The life cycle of sclerotinia
There are various sclerotinia species, but the one that attacks cruciferous crops is Sclerotinia sclerotiorum. This disease has an interesting life cycle. Infected plants have a mass of white fungus that destroys the plant. Inside this mass develop dark-coloured sclerotia, which look like flattened rat droppings. They’re clearly visible when the fungus becomes more advanced.They are the source of the next infection and remain in the soil until cool, wet climatic conditions develop – much the same conditions that cause mushrooms to develop.
From a sclerotium, small mushrooms called apothecia develop, which are a light brown colour and a few millimetres in diameter. When the humidity drops, these mushrooms release tens of thousands of spores into the air, where they’re carried by wind to a host crop. These spores need free water to establish themselves on dead, dying or injured tissue. They can survive for a few weeks while waiting for suitable conditions.
In cabbages they generally end up between the developing head and the cover leaves, where the micro-climate is more favourable for the spores to establish the infection. From here the fungus spreads over the head and can envelop the entire plant. The plant becomes rotten and mushy and the dark sclerotia then appear scattered in the white fungus mass.
The danger here, common to black leg fungus described last week, is that one may only come across the odd plant in the land and consider the damage of little consequence. But it doesn’t require many sclerotia to cause economic damage the next time round, if climatic conditions are favourable. The sclerotia can survive in the soil for three years.
The best thing to do when you find these odd infected plants is remove them and bury them away from the land 30cm deep in the soil, or burn them. This requires very little effort and can make a huge difference in the future. Once the infection has occurred, there’s no effective fungicide that I’ve come across that’s economically viable. There are products that can be spayed as a preventative measure against sclerotina, however.
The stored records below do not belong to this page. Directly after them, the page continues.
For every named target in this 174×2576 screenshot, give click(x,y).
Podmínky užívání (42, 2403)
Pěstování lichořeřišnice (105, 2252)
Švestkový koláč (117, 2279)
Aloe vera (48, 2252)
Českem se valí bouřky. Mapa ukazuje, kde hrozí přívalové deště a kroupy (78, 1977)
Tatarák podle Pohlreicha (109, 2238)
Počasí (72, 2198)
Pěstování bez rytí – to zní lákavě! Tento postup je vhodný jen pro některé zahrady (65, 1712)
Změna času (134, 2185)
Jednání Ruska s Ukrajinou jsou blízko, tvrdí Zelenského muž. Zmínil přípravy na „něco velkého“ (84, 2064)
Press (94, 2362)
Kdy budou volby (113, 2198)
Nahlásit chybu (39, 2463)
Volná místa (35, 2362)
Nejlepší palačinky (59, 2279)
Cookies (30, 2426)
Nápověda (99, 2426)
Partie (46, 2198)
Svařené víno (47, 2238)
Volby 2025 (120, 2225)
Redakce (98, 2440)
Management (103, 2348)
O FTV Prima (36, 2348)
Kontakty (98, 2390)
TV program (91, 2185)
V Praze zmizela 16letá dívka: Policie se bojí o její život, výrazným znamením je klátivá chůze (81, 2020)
Certain plant varieties are also more susceptible to the disease than others. Usually, varieties with a tougher, more waxy leaf will be less susceptible. This can be clearly seen when two varieties are planted alongside one another when an outbreak occurs.
Be very careful when planting cabbages after sunflowers, as I’ve seen a virtual wipeout of a crop where this was done. If planting sunflowers after cabbages, preventative sprays are recommended, especially after experiencing a period of cool, wet weather.Although this disease is usually not very significant in cruciferous crops, it’s worth making a note of it so that you’re well prepared to avoid an outbreak or prevent the disease becoming established. Every head lost to it is less money in your back pocket.